Written request 1:
Answer these questions using the article on Coptic Christians in Arish:
(a) Where was the bishop's statement published?
(b) According to Omar Arafa, how many Coptic families were displaced or relocated?
(c) At which organization is Mina Thabet a researcher?

Source:
################

North Sinai Bishop Father Quzman claims Coptic Christians in Arish are “not besieged” and can move relatively freely, contrary to stories from Copts themselves and recent media reports.
Quzman’s statement, published on the Coptic Orthodox Church spokesperson’s Facebook page on Sunday, claimed Copts in Arish are able to conduct daily prayers and to move freely under the protection of security forces in the area. Security is being restored and some Coptic Christians that left have been able to visit, the bishop added, warning media outlets that they should ensure their information is accurate before publishing.
Dozens of Coptic families were displaced from Arish in February after a string of targeted attacks by armed militants. Parliamentary Affairs Minister Omar Arafa says the number of Coptic families displaced or relocated to Ismailia, Qalyubiya, Assiut and Cairo is as high as 118.
The situation in Sinai is not as stable as the bishop claims, however, according to Mina Thabet, researcher on minorities and religious freedoms at the Egyptian Commission for Rights and Freedoms. “There are no indications that the security situation has changed in Arish, despite church statements mentioning the restoration of security and the return of families,” Thabet says, asking how the church can issue such reassurances when the state has not yet confirmed the situation.
“According to the information available to us, none of the families have returned, nor will any of them be able to for the time being,” Thabet adds.

################

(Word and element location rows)
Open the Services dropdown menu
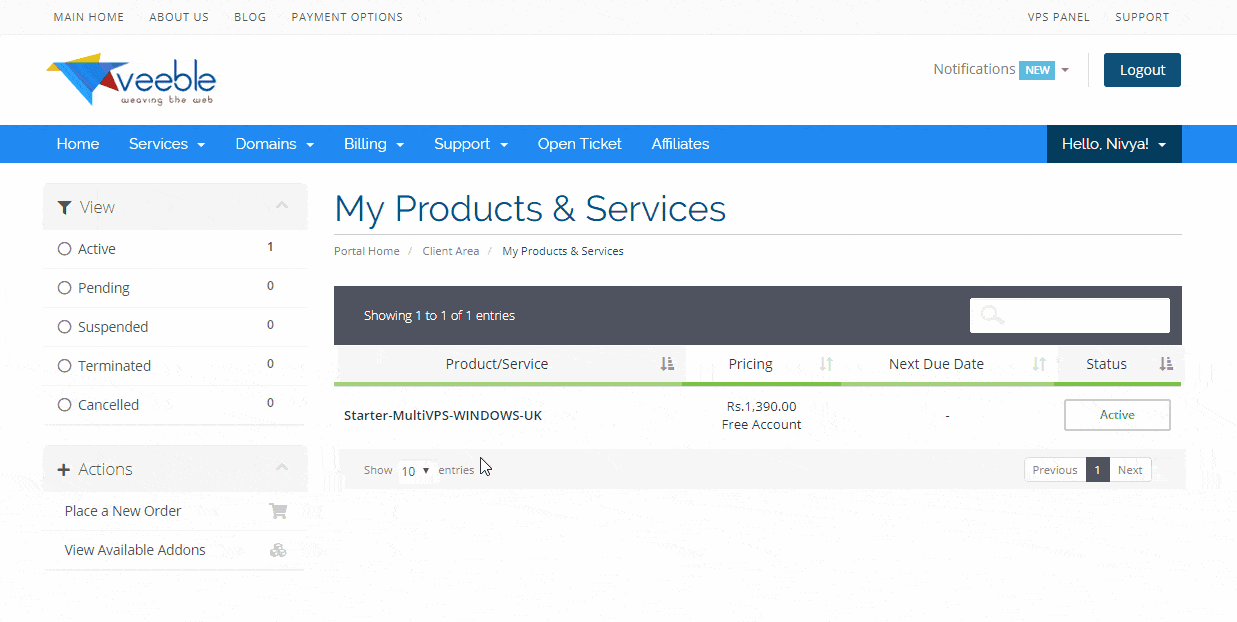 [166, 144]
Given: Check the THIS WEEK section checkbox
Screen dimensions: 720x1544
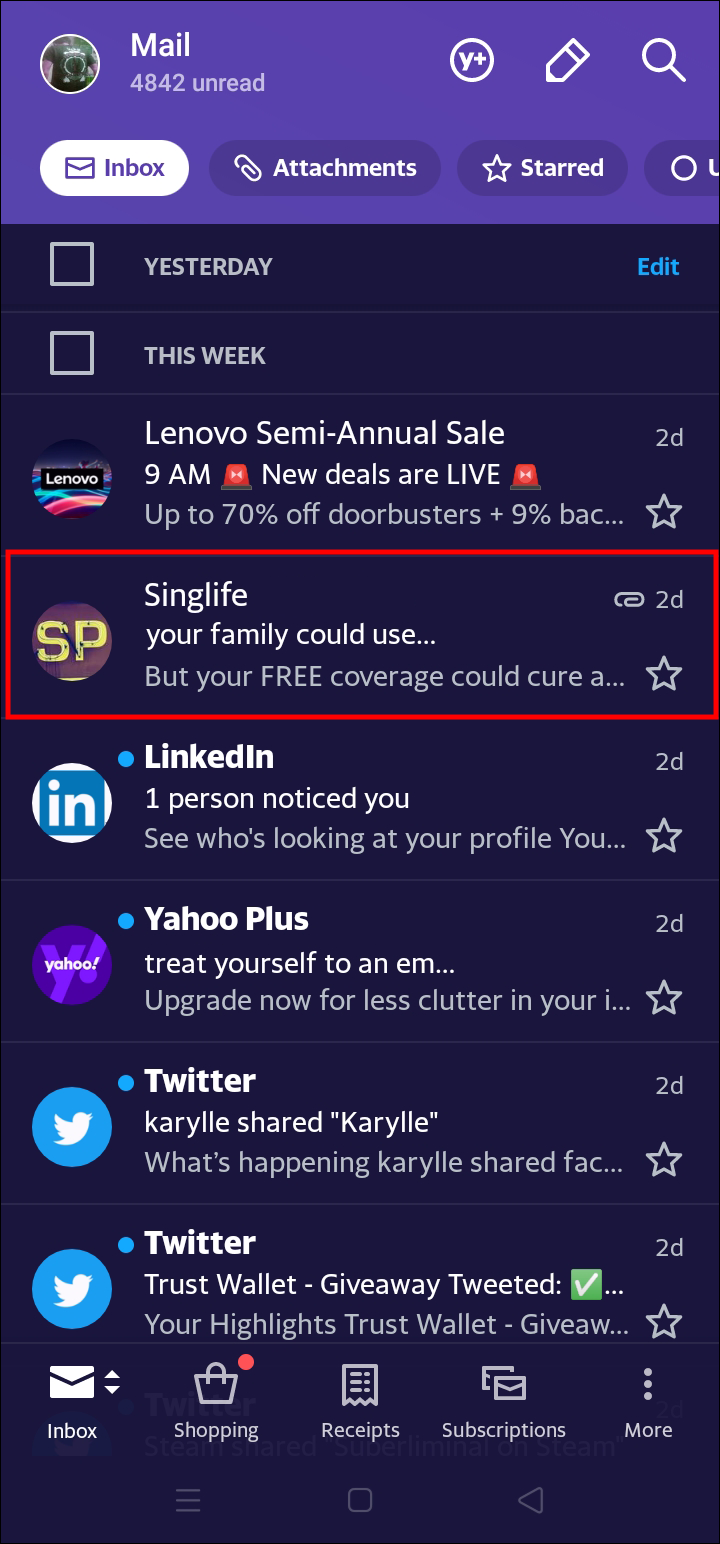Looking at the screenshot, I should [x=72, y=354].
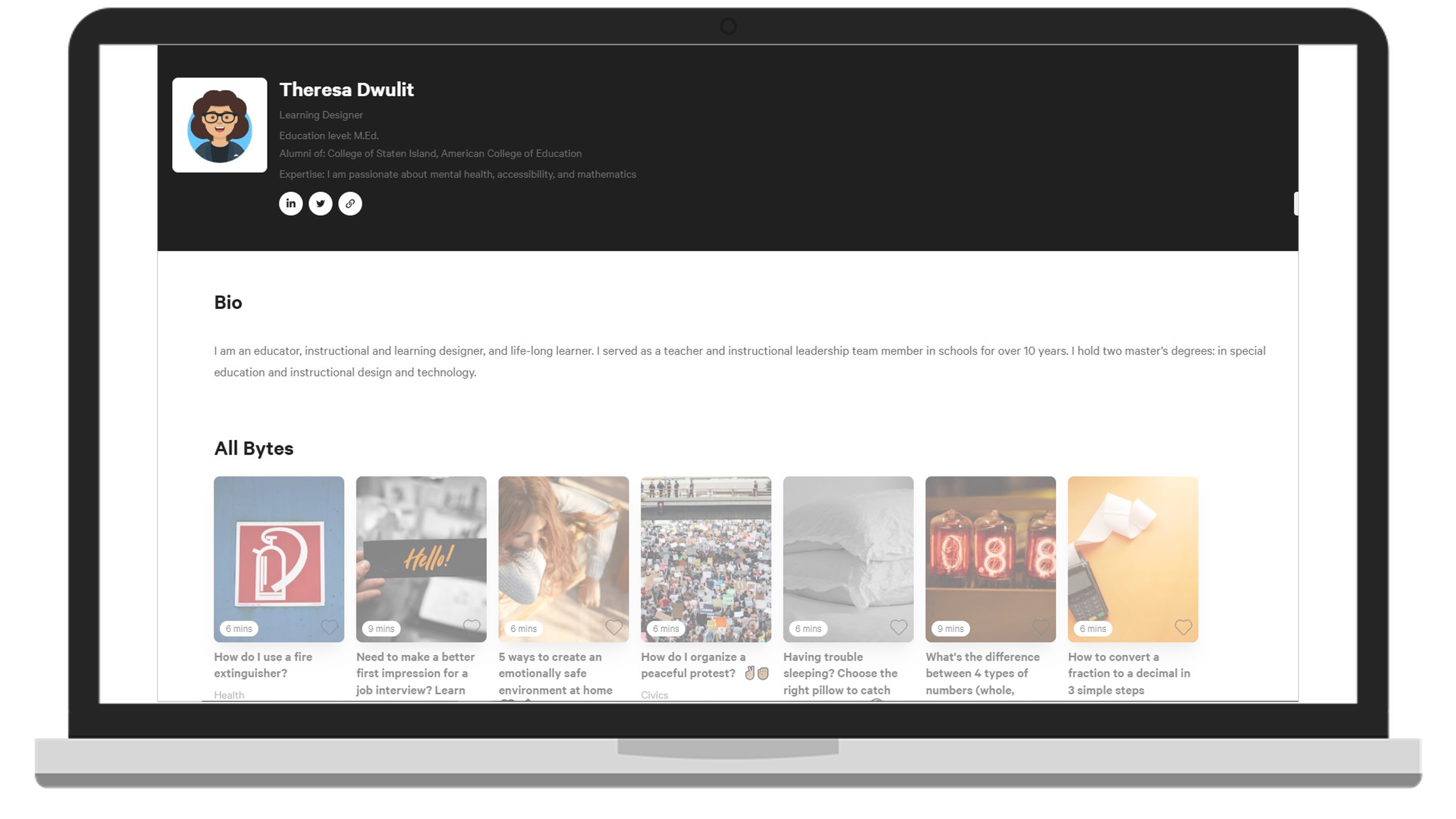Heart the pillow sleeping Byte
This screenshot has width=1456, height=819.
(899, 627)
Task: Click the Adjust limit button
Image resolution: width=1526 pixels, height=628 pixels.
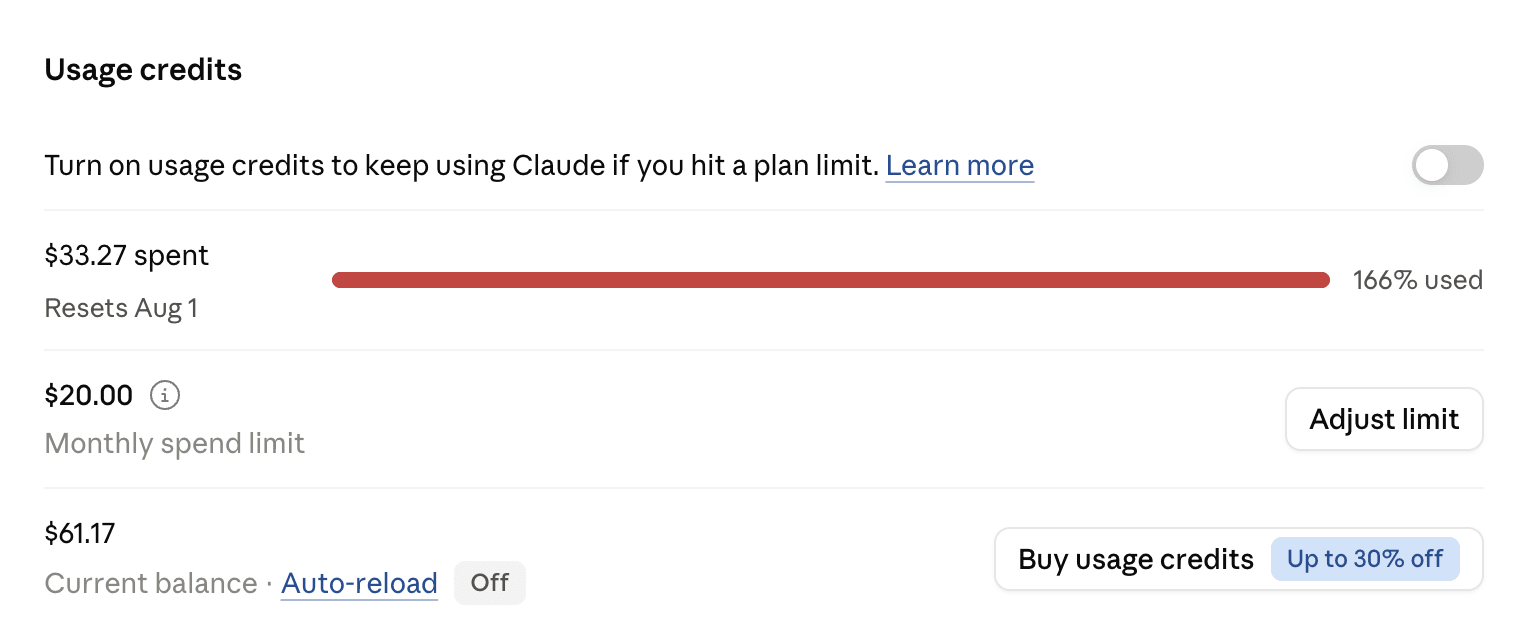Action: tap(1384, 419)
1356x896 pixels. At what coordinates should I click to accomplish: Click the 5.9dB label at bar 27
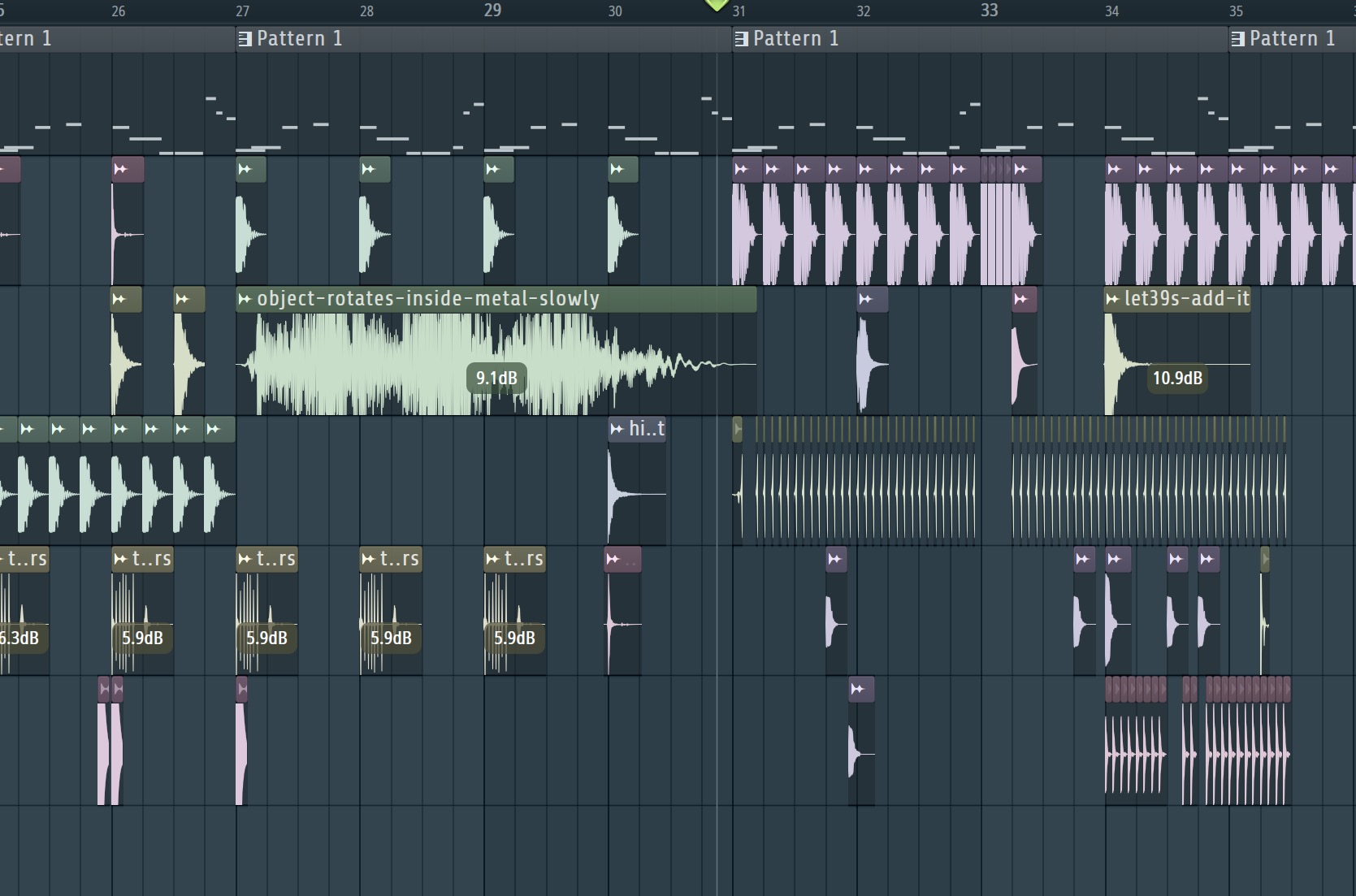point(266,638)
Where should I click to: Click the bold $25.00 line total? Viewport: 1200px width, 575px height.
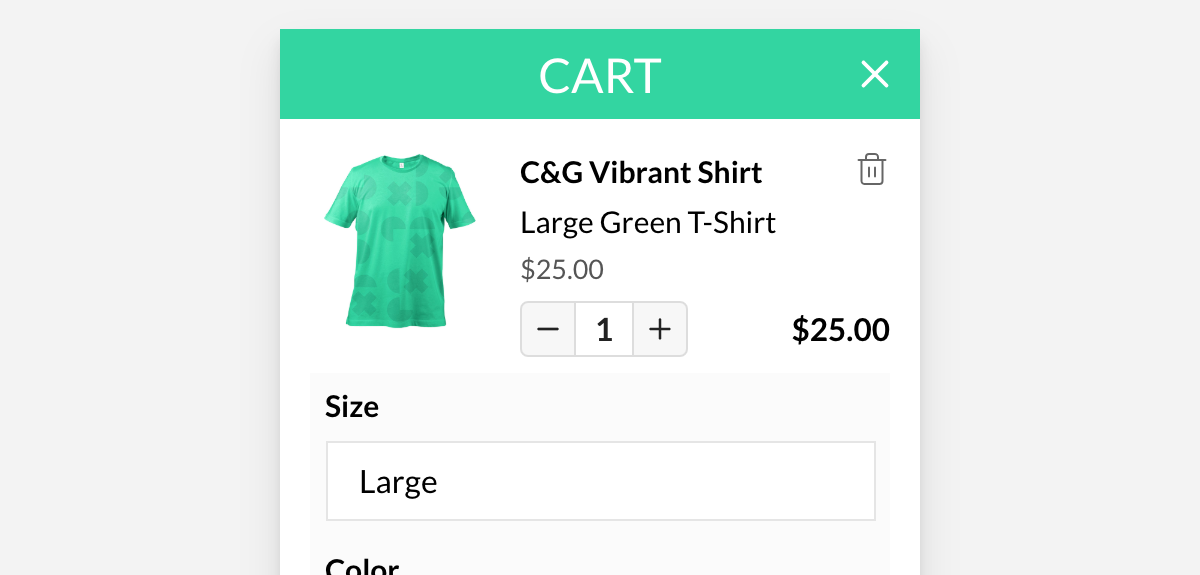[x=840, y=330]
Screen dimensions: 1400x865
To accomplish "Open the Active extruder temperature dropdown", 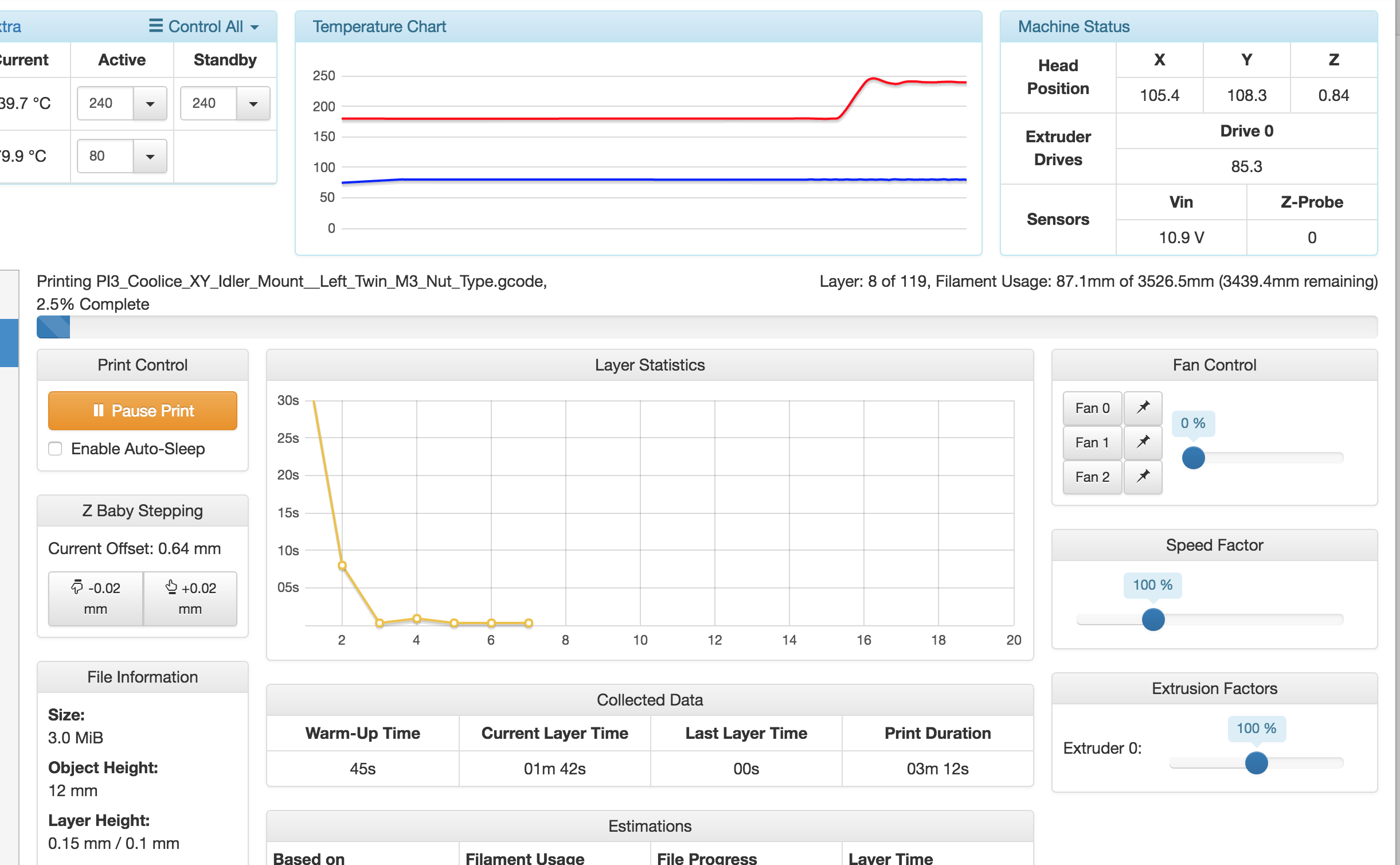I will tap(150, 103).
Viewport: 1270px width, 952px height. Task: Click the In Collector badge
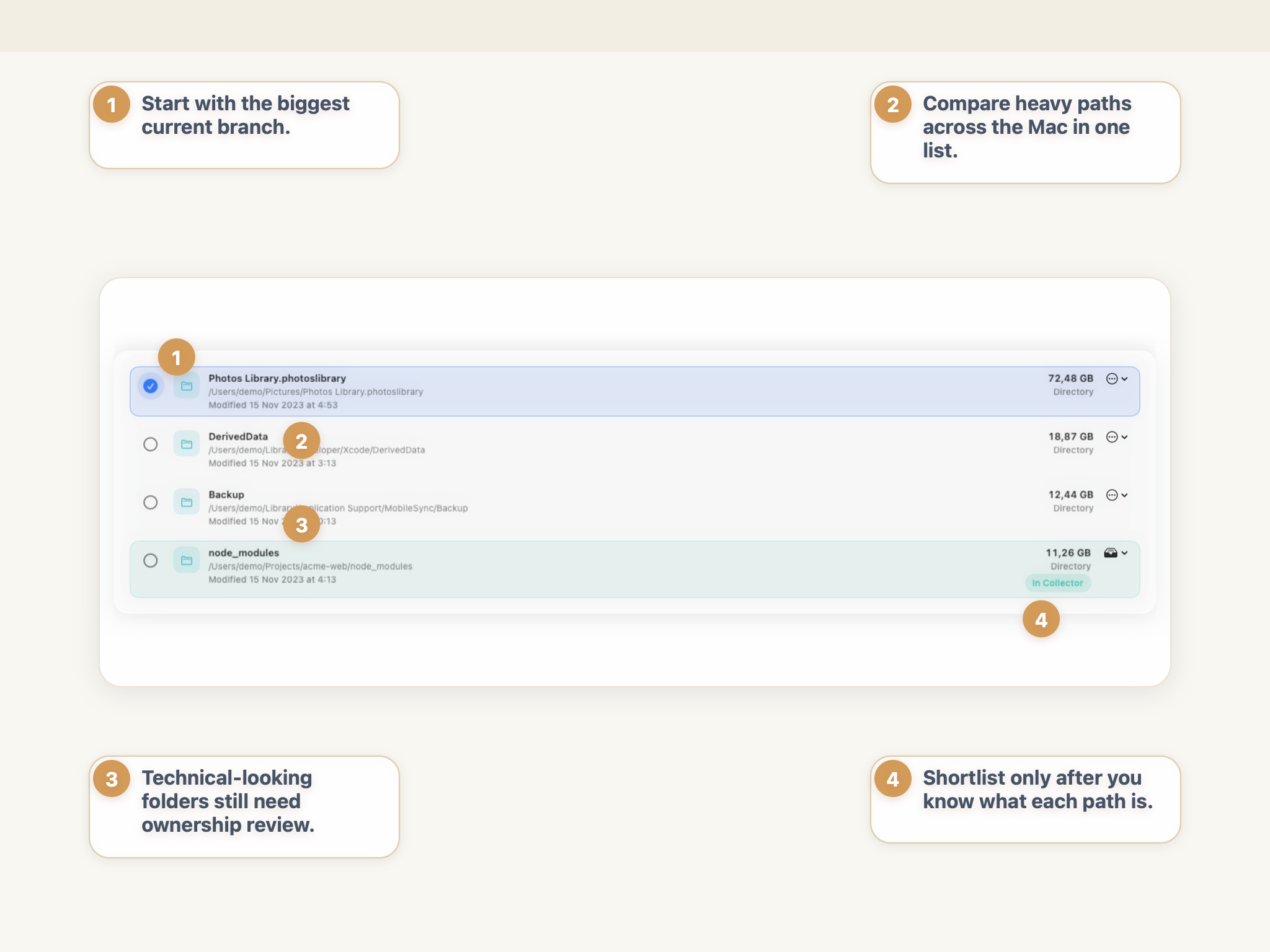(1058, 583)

################

Written request 2: Copy the rows verbatim from the line with "Viewport: 1270px width, 952px" through the end of the rows, both ends included. Leave out the pictures.

Worked solution 1:
(a) On the Coptic Orthodox Church spokesperson's Facebook page.
(b) As many as 118.
(c) The Egyptian Commission for Rights and Freedoms.

Worked solution 2:
Viewport: 1270px width, 952px height. Task: Click the In Collector badge
(1058, 583)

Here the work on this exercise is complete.